Stored data entries ▸
----------
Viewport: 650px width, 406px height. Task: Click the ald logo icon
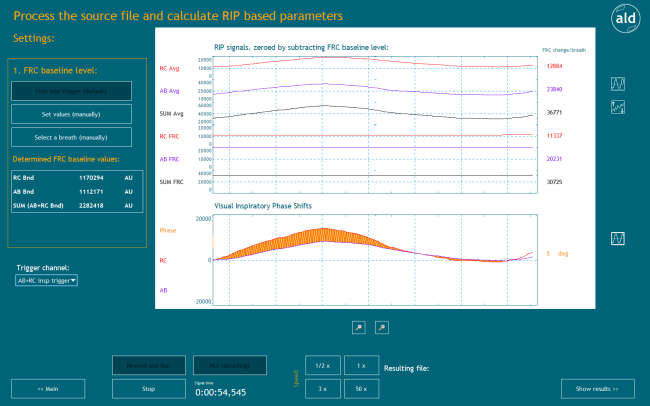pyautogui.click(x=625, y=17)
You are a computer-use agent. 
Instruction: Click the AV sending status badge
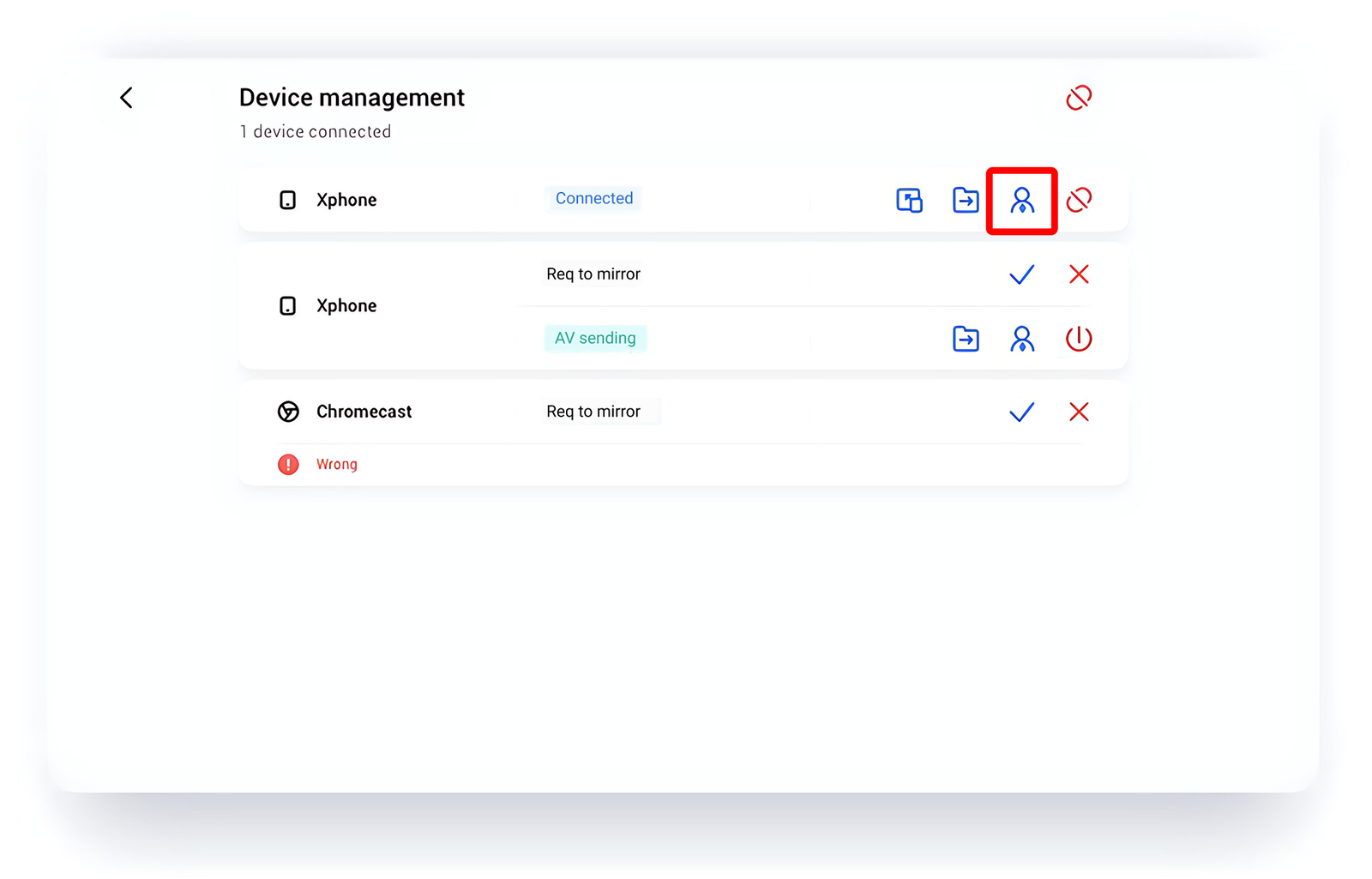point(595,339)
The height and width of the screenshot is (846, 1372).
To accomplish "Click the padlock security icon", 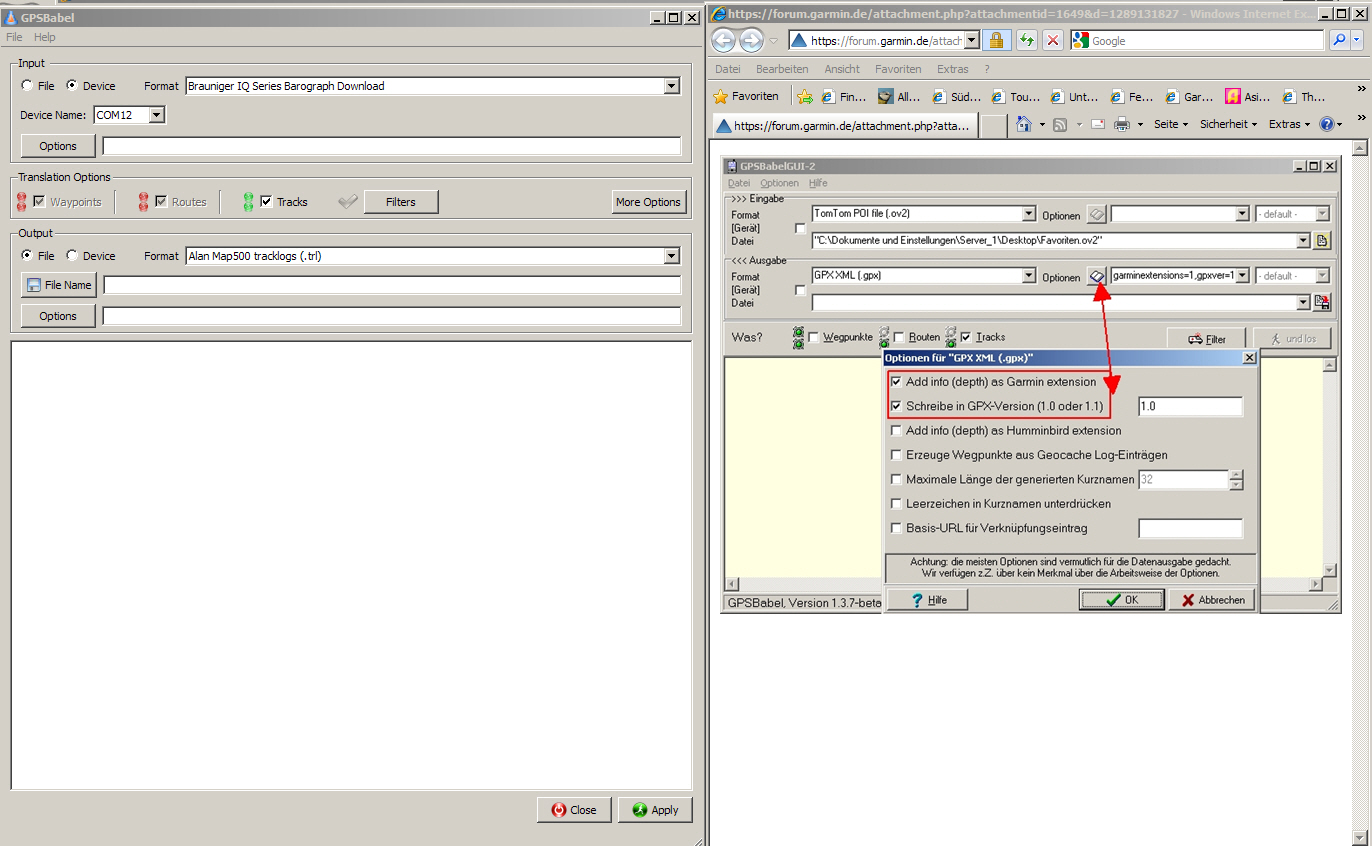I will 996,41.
----------
Nothing should appear in the answer except the lines from the first line of the data through the line holding "The height and", exactly as written, with pictures left out.

Viewport: 650px width, 406px height. Task: Click the ald logo icon
pyautogui.click(x=625, y=17)
You are a computer-use agent. 
Instruction: Click the AV sending status badge
point(595,339)
The height and width of the screenshot is (846, 1372).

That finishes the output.